** Assigned task **
Give back exactly the lines of the data below, starting with the line that has "Instruction: Click the League" and going on through the line that has "Click the 正答".
-------- Records supplied --------
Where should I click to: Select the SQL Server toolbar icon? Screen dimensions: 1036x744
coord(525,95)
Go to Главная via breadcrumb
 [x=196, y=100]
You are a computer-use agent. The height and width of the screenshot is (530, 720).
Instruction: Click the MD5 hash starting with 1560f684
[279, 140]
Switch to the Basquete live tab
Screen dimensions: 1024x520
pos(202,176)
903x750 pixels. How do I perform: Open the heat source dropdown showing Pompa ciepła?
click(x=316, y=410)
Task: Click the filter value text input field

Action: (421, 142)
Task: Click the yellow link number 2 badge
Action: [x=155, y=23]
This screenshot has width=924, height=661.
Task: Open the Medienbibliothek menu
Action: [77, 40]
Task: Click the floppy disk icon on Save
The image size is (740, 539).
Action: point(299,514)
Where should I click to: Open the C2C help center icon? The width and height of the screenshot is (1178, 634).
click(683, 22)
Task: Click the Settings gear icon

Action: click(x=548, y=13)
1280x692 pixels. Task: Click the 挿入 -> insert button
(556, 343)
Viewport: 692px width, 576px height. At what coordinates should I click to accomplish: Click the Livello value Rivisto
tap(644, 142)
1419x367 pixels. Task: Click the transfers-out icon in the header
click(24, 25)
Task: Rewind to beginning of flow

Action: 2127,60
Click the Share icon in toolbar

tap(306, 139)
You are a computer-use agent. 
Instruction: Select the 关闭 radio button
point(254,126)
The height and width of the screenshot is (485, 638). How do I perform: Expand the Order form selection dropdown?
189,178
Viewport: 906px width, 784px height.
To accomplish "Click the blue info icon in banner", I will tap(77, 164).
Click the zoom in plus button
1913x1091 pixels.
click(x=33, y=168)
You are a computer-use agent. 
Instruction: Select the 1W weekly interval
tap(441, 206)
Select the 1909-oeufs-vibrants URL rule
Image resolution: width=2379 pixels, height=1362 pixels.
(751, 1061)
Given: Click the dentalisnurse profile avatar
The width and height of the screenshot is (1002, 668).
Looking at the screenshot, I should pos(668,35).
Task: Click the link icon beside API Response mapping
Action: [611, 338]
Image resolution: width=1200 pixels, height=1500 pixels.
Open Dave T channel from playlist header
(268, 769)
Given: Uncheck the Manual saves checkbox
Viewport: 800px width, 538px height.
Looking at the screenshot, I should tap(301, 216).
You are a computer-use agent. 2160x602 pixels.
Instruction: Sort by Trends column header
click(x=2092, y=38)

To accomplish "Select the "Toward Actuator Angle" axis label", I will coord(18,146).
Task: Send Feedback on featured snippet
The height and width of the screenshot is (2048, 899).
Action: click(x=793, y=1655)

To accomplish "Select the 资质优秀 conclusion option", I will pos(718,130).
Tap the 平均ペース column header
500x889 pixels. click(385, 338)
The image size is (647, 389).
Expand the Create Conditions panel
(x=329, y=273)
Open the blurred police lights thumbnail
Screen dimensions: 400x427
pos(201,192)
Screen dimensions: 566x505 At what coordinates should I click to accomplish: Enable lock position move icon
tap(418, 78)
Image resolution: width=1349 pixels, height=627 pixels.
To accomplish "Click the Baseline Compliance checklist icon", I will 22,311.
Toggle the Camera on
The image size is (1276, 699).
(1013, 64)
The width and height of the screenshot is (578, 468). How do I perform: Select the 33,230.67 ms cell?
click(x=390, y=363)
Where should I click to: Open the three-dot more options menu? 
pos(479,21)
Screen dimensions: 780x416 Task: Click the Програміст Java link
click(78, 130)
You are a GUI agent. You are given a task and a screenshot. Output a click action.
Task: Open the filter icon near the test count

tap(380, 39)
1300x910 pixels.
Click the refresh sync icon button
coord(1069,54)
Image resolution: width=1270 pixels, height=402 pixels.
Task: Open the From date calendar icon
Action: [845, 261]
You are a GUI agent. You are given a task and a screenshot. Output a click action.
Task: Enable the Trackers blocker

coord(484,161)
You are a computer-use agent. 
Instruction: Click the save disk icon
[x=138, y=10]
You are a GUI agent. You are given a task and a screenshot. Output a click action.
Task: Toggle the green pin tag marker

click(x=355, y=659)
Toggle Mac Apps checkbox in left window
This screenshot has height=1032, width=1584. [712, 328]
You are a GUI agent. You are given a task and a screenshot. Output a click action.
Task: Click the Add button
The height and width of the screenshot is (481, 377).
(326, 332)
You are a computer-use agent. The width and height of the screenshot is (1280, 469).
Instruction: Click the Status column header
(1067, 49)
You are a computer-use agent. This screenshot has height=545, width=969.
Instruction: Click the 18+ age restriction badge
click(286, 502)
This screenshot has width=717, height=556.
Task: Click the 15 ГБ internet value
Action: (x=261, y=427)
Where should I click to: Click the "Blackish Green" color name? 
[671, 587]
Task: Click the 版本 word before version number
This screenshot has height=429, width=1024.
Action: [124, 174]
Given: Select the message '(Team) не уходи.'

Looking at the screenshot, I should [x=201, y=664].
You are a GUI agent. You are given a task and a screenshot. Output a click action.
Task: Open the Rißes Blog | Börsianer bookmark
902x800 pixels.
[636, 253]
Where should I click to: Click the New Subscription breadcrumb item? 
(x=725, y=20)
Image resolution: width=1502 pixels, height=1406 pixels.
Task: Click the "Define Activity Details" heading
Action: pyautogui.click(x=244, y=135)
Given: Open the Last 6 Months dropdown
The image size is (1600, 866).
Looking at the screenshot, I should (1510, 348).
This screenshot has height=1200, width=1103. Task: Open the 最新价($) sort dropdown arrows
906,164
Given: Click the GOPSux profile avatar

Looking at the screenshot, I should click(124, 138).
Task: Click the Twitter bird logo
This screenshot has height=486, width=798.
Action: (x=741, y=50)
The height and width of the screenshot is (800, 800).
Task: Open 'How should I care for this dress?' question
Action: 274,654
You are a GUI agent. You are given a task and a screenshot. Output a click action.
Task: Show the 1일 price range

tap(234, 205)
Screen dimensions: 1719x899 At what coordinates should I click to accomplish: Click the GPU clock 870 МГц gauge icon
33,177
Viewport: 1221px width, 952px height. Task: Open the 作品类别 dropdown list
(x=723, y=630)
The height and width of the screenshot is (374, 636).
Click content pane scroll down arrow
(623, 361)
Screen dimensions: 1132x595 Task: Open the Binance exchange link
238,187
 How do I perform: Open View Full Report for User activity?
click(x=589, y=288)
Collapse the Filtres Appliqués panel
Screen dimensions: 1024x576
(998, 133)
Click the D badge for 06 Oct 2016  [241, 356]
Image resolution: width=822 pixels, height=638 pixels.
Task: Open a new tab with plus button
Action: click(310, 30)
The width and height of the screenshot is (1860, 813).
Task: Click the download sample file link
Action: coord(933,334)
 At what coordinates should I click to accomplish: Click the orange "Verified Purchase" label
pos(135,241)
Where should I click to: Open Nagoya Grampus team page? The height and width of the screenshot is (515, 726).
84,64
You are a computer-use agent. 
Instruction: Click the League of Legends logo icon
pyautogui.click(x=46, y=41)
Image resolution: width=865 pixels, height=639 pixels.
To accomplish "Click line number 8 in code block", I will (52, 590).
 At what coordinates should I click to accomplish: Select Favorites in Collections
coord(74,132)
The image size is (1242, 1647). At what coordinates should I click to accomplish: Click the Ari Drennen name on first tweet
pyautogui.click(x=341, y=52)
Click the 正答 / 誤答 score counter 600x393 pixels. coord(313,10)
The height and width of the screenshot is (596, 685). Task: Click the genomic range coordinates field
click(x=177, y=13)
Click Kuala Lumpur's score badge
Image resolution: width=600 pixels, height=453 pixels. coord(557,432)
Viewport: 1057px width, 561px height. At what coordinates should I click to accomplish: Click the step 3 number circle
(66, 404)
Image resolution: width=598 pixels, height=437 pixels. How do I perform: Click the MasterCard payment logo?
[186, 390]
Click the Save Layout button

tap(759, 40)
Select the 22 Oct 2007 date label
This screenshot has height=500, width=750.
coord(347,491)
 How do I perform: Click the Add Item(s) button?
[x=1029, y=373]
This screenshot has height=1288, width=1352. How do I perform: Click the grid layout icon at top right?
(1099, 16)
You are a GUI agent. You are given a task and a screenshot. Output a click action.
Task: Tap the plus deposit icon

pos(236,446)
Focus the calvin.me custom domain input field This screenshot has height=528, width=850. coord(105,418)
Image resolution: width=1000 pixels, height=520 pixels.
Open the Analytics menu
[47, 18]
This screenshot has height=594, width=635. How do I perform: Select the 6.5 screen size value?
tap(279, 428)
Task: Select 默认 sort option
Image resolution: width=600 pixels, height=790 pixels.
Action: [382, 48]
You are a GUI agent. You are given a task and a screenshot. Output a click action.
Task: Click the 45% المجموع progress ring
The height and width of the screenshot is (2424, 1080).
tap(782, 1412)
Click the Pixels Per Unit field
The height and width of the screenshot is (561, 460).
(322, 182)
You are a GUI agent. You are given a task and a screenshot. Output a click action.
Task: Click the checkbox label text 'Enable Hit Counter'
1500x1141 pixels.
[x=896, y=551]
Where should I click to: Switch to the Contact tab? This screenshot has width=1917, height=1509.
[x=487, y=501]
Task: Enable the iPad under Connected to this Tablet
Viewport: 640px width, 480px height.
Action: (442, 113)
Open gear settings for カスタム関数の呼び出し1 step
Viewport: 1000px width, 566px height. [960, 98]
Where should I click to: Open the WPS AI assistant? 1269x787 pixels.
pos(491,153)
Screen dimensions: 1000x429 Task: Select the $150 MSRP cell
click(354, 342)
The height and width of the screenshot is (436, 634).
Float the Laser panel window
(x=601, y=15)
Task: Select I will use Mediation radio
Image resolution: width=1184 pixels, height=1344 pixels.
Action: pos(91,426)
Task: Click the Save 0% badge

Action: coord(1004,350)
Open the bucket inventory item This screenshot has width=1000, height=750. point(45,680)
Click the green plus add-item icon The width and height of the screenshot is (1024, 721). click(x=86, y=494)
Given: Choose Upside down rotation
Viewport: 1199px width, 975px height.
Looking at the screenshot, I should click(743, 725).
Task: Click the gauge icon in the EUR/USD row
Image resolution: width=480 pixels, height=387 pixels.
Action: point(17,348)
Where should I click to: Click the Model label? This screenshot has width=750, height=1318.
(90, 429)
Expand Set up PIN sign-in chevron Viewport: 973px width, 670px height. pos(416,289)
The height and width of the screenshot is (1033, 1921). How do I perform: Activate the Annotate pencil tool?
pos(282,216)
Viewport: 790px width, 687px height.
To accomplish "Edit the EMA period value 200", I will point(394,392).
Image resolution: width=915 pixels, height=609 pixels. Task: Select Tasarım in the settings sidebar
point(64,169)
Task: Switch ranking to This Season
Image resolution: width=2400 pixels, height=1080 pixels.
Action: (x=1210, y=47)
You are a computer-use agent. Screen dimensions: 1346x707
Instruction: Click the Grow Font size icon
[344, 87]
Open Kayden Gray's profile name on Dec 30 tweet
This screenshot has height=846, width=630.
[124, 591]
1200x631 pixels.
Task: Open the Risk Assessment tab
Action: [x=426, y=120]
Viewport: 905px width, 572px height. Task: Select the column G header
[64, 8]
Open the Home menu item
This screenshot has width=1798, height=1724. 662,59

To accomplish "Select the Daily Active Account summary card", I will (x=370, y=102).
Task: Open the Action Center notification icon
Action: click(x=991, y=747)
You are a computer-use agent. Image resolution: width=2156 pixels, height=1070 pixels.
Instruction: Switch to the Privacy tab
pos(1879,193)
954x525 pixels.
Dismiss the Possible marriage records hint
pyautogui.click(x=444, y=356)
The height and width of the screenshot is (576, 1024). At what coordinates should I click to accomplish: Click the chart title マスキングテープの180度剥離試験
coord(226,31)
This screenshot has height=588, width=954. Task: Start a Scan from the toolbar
--------
** Response below **
Instruction: Click the League of Legends logo icon
pyautogui.click(x=46, y=41)
Image resolution: width=865 pixels, height=639 pixels.
To accomplish "Click line number 8 in code block", I will (52, 590).
 At what coordinates should I click to accomplish: Select Favorites in Collections
coord(74,132)
The image size is (1242, 1647). At what coordinates should I click to accomplish: Click the Ari Drennen name on first tweet
pyautogui.click(x=341, y=52)
Click the 正答 / 誤答 score counter 600x393 pixels. coord(313,10)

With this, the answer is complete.